What this task involves: Here is a listing; work out how many of its lines contain the word "computer", and state only that number.

::::

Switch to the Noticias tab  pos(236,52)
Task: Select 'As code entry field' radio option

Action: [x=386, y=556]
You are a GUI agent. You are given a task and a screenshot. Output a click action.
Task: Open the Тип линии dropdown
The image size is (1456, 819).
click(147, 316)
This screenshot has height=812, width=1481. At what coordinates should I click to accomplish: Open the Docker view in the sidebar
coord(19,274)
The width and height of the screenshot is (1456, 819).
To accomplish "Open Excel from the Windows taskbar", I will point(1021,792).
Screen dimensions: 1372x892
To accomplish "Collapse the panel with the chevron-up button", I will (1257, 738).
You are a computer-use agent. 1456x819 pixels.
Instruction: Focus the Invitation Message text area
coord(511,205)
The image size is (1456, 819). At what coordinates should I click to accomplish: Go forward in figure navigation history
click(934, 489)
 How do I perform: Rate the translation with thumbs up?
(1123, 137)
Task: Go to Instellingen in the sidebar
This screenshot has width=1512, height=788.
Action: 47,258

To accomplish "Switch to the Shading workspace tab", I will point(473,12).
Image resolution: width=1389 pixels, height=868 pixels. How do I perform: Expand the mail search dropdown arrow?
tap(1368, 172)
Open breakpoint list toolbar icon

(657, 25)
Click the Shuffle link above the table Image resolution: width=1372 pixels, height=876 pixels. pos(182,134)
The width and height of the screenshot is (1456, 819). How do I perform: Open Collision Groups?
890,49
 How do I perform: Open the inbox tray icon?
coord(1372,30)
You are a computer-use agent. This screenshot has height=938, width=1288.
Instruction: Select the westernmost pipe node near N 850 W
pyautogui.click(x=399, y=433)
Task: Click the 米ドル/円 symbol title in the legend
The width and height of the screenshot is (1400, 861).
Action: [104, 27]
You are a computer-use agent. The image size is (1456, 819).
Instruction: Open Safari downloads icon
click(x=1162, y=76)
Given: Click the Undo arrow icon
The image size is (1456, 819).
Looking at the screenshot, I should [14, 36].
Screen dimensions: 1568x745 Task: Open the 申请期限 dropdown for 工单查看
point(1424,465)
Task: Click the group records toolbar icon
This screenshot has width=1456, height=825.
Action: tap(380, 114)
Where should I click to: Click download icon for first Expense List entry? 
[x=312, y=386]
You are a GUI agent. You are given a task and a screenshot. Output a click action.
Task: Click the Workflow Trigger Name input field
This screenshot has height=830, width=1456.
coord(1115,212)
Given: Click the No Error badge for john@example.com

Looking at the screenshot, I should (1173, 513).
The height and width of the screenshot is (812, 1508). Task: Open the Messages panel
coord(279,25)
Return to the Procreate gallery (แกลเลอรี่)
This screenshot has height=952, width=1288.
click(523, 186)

::::

Solution: 3